Pablo Trincia: «Con il caso Sebai porto in scena la malagiustizia»

Una vicenda terribile e non notissima, presa ad emblema delle distorsioni del sistema giudiziario. È quella al centro de «L’uomo sbagliato - Un’inchiesta dal vivo» che il giornalista e podcaster Pablo Trincia porta in scena questo mercoledì 8 aprile alle 21.15 al Teatro Clerici di Brescia (biglietti da 30 a 46 euro + diritti; info zedlive.com).
Lo show, scritto dallo stesso Trincia insieme a Debora Campanella, è una ricostruzione di tutto quanto ruota intorno ai delitti di Ezzeddine Sebai, che negli anni Novanta del secolo scorso confessò quattordici omicidi commessi nel Meridione italiano, per alcuni dei quali erano già stati condannati altri soggetti in via definitiva. Utilizzando video, testimonianze originali, documenti processuali e immagini d'archivio, emerge una vicenda che rappresenta (anche) un caso clamoroso di malagiustizia. Ne abbiamo parlato con Trincia.
Pablo, come ha deciso di raccontare questa storia?
Il caso mi fu segnalato da un professore di Neuropsicologia dell’Università di Padova, Giuseppe Sartori. Mi disse che dovevo assolutamente raccontarla, e io mi sono fidato.

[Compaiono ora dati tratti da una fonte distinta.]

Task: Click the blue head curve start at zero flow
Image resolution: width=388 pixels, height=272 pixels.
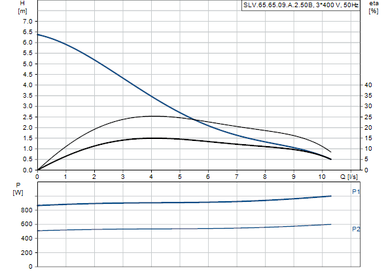Action: [x=37, y=35]
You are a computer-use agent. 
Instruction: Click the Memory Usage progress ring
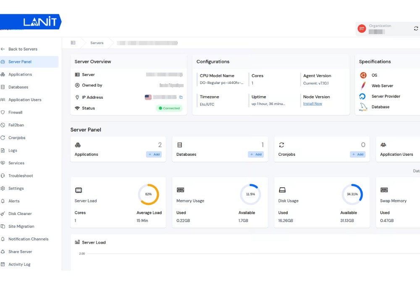251,194
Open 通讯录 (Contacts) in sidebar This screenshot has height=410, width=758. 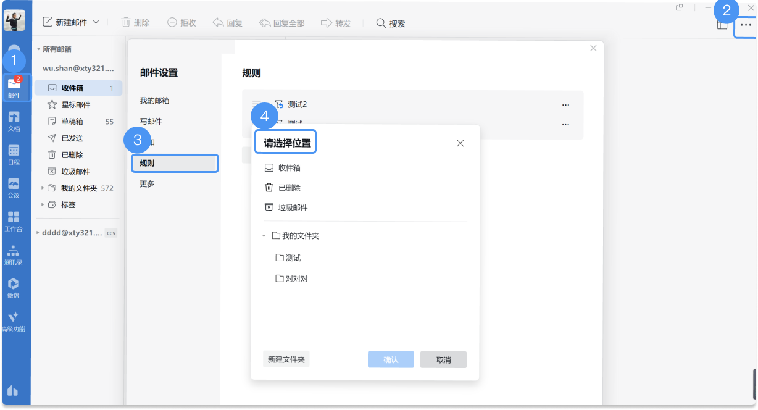tap(14, 254)
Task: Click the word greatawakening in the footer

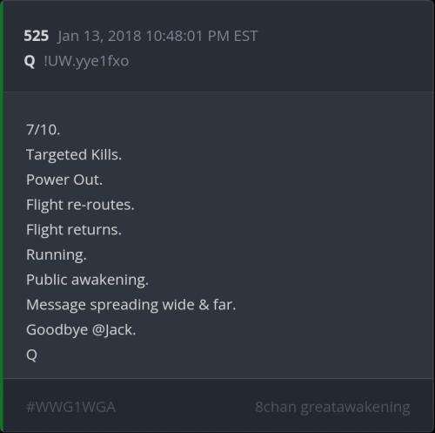Action: point(355,408)
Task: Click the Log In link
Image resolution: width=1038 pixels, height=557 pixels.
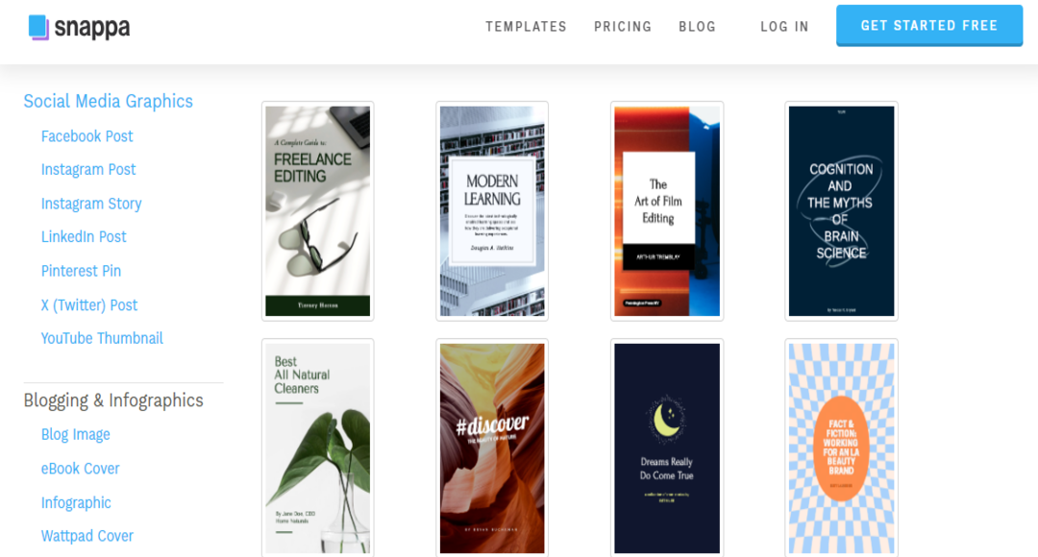Action: [x=784, y=27]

Lui pensava probabilmente a un podcast, ma io ho puntato su un format differente, che avevo imparato ad amare grazie a un pioniere come Marco Paolini, che mi sta dando grandi soddisfazioni. Quanto a Ezzeddine Sebai, si tratta di un serial killer tunisino che, nel 2006, ha confessato dal carcere ben quattordici omicidi di donne anziane commessi nel Sud Italia a metà anni Novanta. Una rivelazione che ha messo in crisi decine di processi già conclusi e sentenze passate in giudicato: per alcuni di quei delitti, infatti, sono state condannate persone innocenti, alcune delle quali da anni si battono per dimostrare la propria estraneità ai fatti…uno di essi è tuttora in carcere. Gli uomini “sbagliati” della storia sono tanti…

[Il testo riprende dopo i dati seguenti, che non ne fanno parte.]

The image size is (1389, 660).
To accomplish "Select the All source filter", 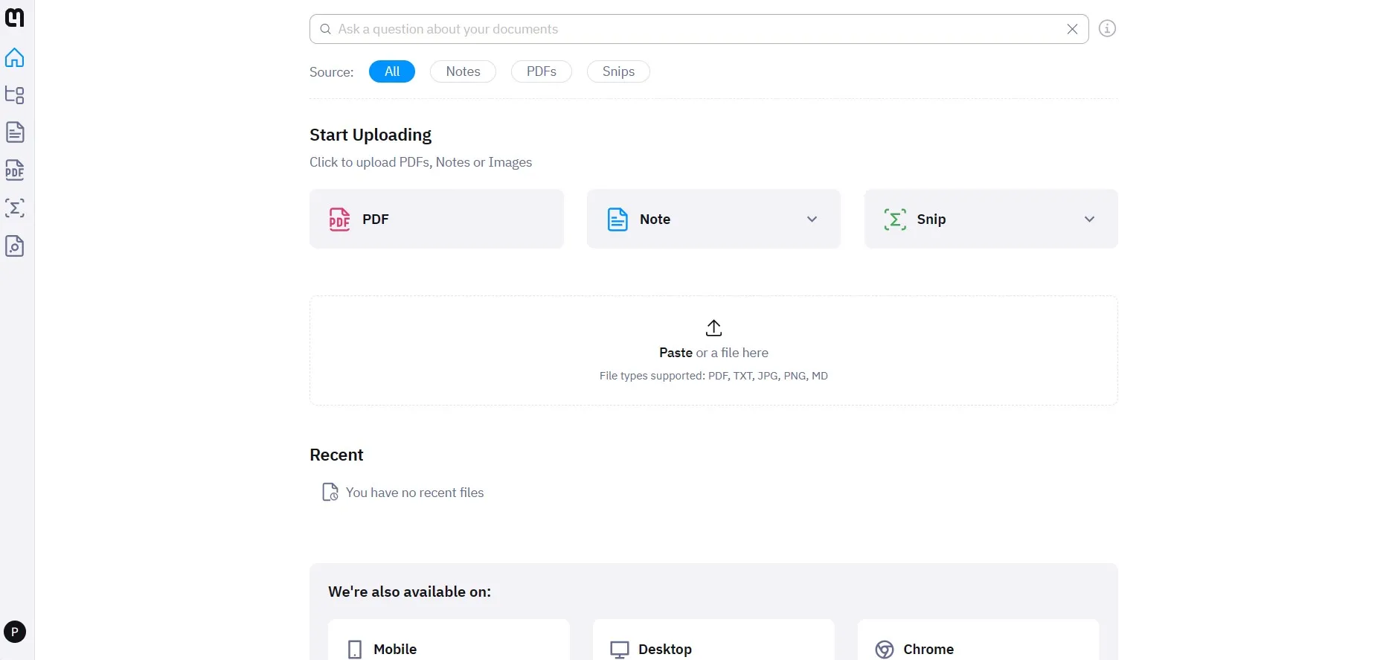I will [391, 71].
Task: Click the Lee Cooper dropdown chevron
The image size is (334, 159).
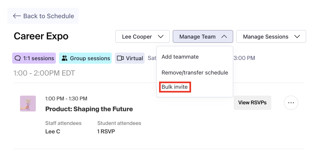Action: tap(160, 37)
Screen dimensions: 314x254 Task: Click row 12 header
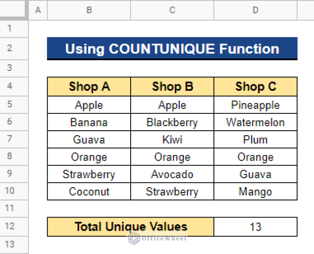click(10, 227)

È più agghiacciante il comportamento di Sebai, o incredibili gli errori della giustizia?
Il peggio sono gli errori. I delitti li ha commessi un malato di mente, mentre dalla giustizia ti aspetti razionalità, coscienza, anche la capacità di tornare sui propri passi e ammettere di avere sbagliato. Non è una questione solo italiana, ovviamente…ma trovo pericoloso e inaccettabile che una persona possa stare anni dietro le sbarre per un delitto confessato magari sotto tortura o in condizioni di lucidità ridotta. Mi chiedo: chi è più mostruoso, in questi casi?
Come si spiega certi errori?
Non credo ci sia una regia, bensì un accumulo di pigrizia, disattenzione, inadeguatezza a fare il proprio mestiere. E se si innesca quel meccanismo che ti individua come colpevole, non se ne esce, perché è quasi impossibile che la giustizia torni sui suoi passi. Se provi ad argomentare a favore di queste persone, ti ritrovi in un labirinto inestricabile. D’altronde i processi di revisione sono lunghi, complicati e costano soldi che molti non hanno. Io credo che siano veri e propri “labirinti del male”: mi spaventano meno i Sebai di chi invece ha il potere di decidere e non lo usa correttamente.
Lei è divenuto celebre per i podcast narrativi. Hanno ancora forza propulsiva?
Sono in una fase di stallo. In generale, il podcast è radicato tra i media, ma c’è una saturazione di quelli con interviste. Quelli narrativi, come ne faccio io, sono meno, perché richiedono tempo e documentazione: non so che futuro possano avere, forse anche in questo campo resisteranno i più forti!